In education, 2018 brought some worthy new beginnings. Policymakers, wonks, and teachers alike realized that large-scale education reform is waning, and that a renewed focus on instruction and practice is needed. This reckoning runs through our most-read posts of the year, which discuss high quality curricula, teacher policies and preparation, classroom instruction, literacy education, the systemic flaws that allow these classroom-level problems to persist, and more. The first seven articles comprise our top posts written by Fordham staff, and the last three include our most-read guest-authored pieces.
The top seven Fordham-authored posts of 2018
1. Direct Instruction: The Rodney Dangerfield of curriculum, by Robert Pondiscio
In response to a meta-analysis on Direct Instruction, Robert Pondiscio examines why this curriculum—which research has proven effective for fifty years—gets no respect. This article was also number one on “The Top 10 Education Next Blog Entries of 2018.”

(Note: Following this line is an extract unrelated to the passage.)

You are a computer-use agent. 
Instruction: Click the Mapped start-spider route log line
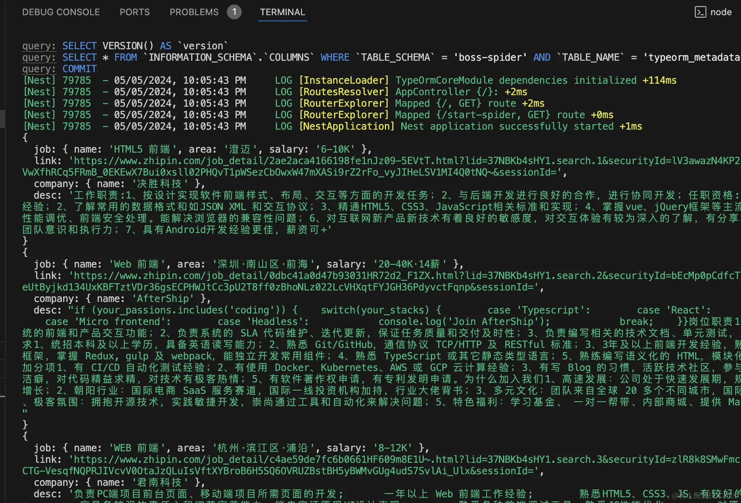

2. An open letter to my ed school dean, by Robert Pondiscio
Robert writes to his education school dean—modeled after a letter from Patricia C. James to her dean at Arkansas State University—lamenting how poorly his teacher preparation program prepared him to teach reading. This inspired further commentary from Chalkbeat, Eva Moskowitz on LinkedIn, Education Week, and Joanne Jacobs.
3. Why don’t districts do the easy things to improve student learning?, by Michael Petrilli
Mike Petrilli offers two simple initiatives that school districts should implement to boost achievement: adopt an aligned high quality curriculum and establish a more rigorous tenure approval process.
4. Education reform is off track. Here’s how to fix it., by Robert Pondiscio
Written early in the year, Robert attributes the underperformance of education reform to a surfeit of policy and dearth of interest in classroom practice. Late in the year, Mike echoed this idea in another Flypaper post that elicited responses in the policy world and among the general public.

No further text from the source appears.